-- Exercise --
In the records below, find the line with "Screen dimensions: 952x1243" and the line with "Task: Expand options"; return exactly those lines and every line between them.

[Data section Boundary: Start]

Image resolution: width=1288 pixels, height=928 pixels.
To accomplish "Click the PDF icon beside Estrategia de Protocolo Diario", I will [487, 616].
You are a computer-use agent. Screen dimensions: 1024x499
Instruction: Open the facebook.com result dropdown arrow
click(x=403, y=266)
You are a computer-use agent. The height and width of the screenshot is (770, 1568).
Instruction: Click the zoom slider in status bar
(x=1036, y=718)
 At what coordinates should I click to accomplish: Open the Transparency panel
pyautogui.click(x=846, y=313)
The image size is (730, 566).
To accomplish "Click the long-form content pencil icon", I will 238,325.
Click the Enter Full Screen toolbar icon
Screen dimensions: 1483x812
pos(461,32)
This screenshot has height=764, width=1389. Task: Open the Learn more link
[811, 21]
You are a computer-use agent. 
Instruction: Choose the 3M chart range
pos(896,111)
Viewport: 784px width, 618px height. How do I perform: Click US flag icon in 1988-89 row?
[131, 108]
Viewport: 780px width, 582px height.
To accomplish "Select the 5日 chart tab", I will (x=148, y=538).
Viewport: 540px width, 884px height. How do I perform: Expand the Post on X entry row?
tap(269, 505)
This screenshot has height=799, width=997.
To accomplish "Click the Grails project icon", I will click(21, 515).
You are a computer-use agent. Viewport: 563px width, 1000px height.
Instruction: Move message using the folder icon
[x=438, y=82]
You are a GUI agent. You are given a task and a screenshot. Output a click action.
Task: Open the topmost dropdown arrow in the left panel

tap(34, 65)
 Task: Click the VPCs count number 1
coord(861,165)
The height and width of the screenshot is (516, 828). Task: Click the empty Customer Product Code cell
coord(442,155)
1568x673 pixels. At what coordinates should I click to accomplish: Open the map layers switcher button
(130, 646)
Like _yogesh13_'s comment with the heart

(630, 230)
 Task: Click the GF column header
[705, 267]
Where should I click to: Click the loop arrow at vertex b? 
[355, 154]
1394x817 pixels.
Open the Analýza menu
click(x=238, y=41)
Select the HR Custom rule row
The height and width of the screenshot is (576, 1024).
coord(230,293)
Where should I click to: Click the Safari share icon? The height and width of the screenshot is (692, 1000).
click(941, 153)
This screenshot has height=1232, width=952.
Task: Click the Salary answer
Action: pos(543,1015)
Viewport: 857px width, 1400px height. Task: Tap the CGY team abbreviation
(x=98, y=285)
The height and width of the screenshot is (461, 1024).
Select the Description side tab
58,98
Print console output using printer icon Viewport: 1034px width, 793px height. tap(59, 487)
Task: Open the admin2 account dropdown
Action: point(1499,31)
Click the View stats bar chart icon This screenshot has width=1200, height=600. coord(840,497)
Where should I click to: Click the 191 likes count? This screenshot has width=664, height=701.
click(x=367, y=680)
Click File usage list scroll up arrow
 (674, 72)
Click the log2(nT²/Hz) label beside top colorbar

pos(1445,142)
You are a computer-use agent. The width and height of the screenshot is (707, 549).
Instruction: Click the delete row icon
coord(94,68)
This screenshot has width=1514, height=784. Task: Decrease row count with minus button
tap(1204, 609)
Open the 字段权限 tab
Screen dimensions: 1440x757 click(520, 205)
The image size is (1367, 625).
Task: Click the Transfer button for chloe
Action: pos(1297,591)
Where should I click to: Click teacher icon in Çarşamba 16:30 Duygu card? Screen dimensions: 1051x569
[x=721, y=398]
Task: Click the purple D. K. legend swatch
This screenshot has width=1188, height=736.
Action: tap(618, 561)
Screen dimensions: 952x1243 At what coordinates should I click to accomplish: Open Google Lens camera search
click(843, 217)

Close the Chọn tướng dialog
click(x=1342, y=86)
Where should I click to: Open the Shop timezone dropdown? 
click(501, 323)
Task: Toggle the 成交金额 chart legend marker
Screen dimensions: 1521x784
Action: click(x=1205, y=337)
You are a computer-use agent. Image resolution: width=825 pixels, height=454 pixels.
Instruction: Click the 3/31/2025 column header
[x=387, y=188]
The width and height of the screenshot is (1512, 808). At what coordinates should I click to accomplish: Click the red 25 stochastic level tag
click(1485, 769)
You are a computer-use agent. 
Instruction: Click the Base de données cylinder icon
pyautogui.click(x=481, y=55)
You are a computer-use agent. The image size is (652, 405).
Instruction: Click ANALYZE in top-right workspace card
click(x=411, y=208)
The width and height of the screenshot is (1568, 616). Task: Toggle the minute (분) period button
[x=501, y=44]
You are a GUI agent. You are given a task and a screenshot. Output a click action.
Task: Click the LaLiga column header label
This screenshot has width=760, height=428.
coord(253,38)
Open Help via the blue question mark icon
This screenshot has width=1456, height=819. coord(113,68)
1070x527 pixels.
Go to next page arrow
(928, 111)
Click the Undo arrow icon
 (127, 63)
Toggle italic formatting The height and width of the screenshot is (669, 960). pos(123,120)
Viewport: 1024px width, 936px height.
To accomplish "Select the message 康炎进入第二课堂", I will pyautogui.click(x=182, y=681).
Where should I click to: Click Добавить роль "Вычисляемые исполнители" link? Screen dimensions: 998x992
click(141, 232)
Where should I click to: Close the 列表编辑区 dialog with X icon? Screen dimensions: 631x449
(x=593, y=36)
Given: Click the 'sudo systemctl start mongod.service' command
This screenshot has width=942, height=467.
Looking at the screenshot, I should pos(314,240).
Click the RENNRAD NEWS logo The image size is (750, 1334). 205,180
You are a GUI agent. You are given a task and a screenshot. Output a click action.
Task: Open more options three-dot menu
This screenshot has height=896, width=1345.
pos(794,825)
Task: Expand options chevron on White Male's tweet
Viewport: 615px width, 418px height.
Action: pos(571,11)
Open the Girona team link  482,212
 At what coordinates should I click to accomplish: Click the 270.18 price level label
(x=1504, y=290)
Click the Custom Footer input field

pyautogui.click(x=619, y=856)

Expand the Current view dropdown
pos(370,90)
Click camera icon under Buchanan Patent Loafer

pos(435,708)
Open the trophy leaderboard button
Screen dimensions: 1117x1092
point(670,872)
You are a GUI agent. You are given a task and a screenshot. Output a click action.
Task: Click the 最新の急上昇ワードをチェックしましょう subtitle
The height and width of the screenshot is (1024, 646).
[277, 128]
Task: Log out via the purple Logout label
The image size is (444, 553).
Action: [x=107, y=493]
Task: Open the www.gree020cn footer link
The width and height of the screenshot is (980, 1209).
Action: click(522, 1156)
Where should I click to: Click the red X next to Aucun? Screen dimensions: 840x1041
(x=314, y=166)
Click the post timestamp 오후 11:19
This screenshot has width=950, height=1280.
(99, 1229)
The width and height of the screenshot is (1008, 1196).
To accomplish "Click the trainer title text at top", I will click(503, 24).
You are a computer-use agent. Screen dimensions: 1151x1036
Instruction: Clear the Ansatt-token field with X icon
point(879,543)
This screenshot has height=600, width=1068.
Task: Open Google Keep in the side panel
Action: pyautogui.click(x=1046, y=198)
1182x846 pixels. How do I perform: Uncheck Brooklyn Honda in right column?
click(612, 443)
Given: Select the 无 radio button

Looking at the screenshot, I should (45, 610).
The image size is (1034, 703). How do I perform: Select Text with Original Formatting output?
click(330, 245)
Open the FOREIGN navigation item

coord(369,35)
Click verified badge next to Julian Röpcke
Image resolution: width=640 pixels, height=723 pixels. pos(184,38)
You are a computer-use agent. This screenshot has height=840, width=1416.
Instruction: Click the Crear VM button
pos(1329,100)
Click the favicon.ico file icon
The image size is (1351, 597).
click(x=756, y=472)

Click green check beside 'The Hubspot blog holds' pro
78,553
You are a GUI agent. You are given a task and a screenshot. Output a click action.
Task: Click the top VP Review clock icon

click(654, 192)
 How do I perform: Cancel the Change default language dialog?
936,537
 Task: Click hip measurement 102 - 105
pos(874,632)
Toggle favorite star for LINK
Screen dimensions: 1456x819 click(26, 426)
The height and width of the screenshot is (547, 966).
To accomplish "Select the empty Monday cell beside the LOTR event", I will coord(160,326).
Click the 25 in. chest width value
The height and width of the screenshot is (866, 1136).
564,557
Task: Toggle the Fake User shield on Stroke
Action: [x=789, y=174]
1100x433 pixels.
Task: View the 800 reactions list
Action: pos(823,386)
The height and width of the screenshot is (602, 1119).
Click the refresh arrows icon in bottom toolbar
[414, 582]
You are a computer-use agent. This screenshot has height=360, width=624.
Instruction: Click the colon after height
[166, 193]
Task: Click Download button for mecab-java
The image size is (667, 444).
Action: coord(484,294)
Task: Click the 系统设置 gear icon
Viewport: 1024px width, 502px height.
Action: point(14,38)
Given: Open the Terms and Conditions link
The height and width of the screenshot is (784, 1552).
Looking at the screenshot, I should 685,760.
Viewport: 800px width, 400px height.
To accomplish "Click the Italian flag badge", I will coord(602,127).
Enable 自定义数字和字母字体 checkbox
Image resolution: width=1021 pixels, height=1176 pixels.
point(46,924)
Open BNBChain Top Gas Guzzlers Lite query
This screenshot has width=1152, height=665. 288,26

[Data section Boundary: End]

-- Result of this exercise --
Screen dimensions: 952x1243 At what coordinates should I click to accomplish: Open Google Lens camera search
click(843, 217)

Close the Chọn tướng dialog
click(x=1342, y=86)
Where should I click to: Open the Shop timezone dropdown? 
click(501, 323)
Task: Toggle the 成交金额 chart legend marker
Screen dimensions: 1521x784
Action: click(x=1205, y=337)
You are a computer-use agent. Image resolution: width=825 pixels, height=454 pixels.
Instruction: Click the 3/31/2025 column header
[x=387, y=188]
The width and height of the screenshot is (1512, 808). At what coordinates should I click to accomplish: Click the red 25 stochastic level tag
click(1485, 769)
You are a computer-use agent. 
Instruction: Click the Base de données cylinder icon
pyautogui.click(x=481, y=55)
You are a computer-use agent. The image size is (652, 405).
Instruction: Click ANALYZE in top-right workspace card
click(x=411, y=208)
The width and height of the screenshot is (1568, 616). Task: Toggle the minute (분) period button
[x=501, y=44]
You are a GUI agent. You are given a task and a screenshot. Output a click action.
Task: Click the LaLiga column header label
This screenshot has width=760, height=428.
coord(253,38)
Open Help via the blue question mark icon
This screenshot has width=1456, height=819. coord(113,68)
1070x527 pixels.
Go to next page arrow
(928, 111)
Click the Undo arrow icon
 (127, 63)
Toggle italic formatting The height and width of the screenshot is (669, 960). pos(123,120)
Viewport: 1024px width, 936px height.
To accomplish "Select the message 康炎进入第二课堂", I will pyautogui.click(x=182, y=681).
Where should I click to: Click Добавить роль "Вычисляемые исполнители" link? Screen dimensions: 998x992
click(141, 232)
Where should I click to: Close the 列表编辑区 dialog with X icon? Screen dimensions: 631x449
(x=593, y=36)
Given: Click the 'sudo systemctl start mongod.service' command
This screenshot has width=942, height=467.
Looking at the screenshot, I should pos(314,240).
Click the RENNRAD NEWS logo The image size is (750, 1334). 205,180
You are a GUI agent. You are given a task and a screenshot. Output a click action.
Task: Open more options three-dot menu
This screenshot has height=896, width=1345.
pos(794,825)
Task: Expand options chevron on White Male's tweet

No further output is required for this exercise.